Kirke élevant la voix et s’adressant à Murray :

— Cette condition a pu convenir à lord Henri Lisle, dit-il ; mais quelque grand que soit mon amour pour miss Lucy, je ne saurais y souscrire, sir Charles.

— Aussi ne vous l’ai-je point faite, répliqua le vieillard avec une froide dignité. Je vous le dis, parce que je tiens à être franc et loyal avec vous. Et comment ne le serais-je pas à l’égard d’un homme qui s’est conduit noblement avec moi depuis que nos relations ont commencé ?

— N’allez pas croire au moins, s’écria brusquement Kirke, qui, tout entier au combat intérieur que vingt passions opposées se livraient dans son âme, n’avait même point entendu les paroles de Murray ; n’allez pas croire au moins que je refuse parce que je suis dévoué à toute épreuve à Jacques II, parce que je veux lui conserver à tout jamais mon épée fidèle ! Vous savez bien que je n’attends que Guillaume pour tourner le dos au Stuart !

Murray se recueillit un moment, et portant un regard interrogateur sur Kirke :

— Général, lui dit-il, quelle est donc cette honte sans nom dont vous avez su que Jacques d’York s’est couvert récemment ?

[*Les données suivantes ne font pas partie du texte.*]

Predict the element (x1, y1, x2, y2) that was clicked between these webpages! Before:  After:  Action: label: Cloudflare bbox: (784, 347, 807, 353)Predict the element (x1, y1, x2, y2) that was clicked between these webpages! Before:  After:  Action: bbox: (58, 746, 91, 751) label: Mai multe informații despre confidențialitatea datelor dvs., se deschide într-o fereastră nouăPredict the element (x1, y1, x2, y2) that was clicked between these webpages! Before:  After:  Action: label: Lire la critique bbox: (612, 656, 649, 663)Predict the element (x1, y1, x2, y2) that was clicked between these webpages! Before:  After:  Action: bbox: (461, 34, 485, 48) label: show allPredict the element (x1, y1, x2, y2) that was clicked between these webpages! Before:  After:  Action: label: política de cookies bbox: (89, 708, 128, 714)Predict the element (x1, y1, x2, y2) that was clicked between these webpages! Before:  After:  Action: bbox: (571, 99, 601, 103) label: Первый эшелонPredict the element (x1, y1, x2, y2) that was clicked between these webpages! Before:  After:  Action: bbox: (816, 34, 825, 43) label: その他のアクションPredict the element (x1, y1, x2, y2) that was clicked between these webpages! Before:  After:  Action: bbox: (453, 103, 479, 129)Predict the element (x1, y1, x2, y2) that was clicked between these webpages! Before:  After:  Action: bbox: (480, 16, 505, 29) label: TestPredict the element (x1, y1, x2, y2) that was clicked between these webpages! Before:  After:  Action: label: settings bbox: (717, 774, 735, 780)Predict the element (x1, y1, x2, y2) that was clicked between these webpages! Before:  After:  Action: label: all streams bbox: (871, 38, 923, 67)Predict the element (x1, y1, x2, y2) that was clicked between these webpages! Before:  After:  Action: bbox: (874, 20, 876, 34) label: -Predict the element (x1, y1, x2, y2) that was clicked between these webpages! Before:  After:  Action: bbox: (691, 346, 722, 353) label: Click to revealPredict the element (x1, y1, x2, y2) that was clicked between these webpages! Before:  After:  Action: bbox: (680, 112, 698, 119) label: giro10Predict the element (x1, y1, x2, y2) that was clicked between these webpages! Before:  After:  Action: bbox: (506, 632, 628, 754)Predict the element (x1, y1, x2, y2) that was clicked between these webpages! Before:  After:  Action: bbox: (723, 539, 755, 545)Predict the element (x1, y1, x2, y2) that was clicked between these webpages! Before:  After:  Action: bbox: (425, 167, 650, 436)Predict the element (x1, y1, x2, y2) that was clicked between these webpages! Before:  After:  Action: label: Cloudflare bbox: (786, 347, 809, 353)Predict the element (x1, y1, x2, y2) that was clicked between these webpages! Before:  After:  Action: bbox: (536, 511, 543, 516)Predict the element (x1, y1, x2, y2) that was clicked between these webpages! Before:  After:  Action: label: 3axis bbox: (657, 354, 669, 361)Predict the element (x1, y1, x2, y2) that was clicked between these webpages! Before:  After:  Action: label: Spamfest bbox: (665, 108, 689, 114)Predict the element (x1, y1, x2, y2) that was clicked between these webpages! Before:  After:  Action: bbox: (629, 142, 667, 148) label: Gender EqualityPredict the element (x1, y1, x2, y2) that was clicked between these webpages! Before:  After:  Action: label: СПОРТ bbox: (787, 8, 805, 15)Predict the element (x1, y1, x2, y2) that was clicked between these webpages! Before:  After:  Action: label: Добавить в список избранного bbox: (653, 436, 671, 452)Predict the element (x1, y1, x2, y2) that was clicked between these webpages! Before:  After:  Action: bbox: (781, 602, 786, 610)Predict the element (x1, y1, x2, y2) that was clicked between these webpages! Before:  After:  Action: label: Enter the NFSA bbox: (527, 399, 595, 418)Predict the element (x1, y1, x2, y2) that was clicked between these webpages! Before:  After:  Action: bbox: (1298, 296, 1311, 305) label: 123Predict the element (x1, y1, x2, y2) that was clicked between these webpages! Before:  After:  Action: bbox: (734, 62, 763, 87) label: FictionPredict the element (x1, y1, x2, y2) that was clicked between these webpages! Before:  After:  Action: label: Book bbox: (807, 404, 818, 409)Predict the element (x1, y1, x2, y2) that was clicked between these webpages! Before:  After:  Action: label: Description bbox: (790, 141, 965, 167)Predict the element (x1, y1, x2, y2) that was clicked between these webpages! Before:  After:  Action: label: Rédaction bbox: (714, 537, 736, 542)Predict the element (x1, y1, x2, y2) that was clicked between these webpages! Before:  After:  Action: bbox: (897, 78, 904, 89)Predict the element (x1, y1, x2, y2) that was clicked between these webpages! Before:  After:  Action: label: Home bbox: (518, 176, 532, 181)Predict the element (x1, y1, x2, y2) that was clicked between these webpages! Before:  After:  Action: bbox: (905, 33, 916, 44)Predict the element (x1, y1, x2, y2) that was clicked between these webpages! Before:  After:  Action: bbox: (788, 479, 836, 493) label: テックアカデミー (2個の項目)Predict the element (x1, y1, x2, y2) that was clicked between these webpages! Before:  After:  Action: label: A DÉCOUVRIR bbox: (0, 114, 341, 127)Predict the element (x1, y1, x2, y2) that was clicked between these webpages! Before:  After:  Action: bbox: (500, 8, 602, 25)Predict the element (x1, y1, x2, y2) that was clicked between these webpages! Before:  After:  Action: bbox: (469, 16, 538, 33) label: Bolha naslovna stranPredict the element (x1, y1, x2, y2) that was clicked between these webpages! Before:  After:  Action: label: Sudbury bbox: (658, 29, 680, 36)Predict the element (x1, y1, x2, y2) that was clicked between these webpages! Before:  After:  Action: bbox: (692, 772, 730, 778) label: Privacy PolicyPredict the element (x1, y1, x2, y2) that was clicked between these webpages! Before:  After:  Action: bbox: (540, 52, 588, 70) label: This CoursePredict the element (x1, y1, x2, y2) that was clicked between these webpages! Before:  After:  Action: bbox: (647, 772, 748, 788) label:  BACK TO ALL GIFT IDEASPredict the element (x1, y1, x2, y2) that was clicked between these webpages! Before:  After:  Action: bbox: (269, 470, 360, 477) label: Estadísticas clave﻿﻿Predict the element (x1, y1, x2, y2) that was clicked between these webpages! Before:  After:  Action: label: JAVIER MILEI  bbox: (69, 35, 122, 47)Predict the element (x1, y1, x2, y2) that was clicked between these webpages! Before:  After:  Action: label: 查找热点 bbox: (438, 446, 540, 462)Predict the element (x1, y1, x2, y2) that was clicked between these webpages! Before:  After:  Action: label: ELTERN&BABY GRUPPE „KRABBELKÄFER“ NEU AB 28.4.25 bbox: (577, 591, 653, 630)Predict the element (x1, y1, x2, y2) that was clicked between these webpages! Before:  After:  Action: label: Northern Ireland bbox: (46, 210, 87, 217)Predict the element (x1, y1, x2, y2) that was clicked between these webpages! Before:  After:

— J’ajoute une foi bien mince à toutes ces rumeurs malveillantes qui se répandent journellement contre ce prince, répondit Kirke. Mais il ne saurait en être de même de ce que je vais vous dire : la chose s’est passée hier, et je la tiens de Chiffinch lui-même. Jacques d’York a vendu, à beaux deniers comptants, la Flandre et le Brabant à Louis XIV. Cornish paie aujourd’hui les lettres de change tirées sur lui par l’acheteur. C’est Chiffinch qui est chargé de les toucher.

— Et vous continuez à servir un prince aussi infâme, général ?

— Que voulez-vous, sir Charles ; que diable voulez-vous que je fasse si je le quitte ? Au service de quel prince ou de quelle cause mettrai-je mon épée, si je la reprends à Jacques ? Cette épée n’est jamais restée oisive. Le repos lui est odieux, et, au lieu de s’y soumettre, elle a toujours préféré de courir les aventures.

— La crainte qu’elle ne reste oisive par les temps qui se préparent est bien chimérique, général. Vous pouvez l’utiliser tout de suite. Quelque compromis que soit notre projet, venez avec moi et combattez pour nous,

Un silence se fit, Murray resta immobile et tranquille ; il observait le major-général.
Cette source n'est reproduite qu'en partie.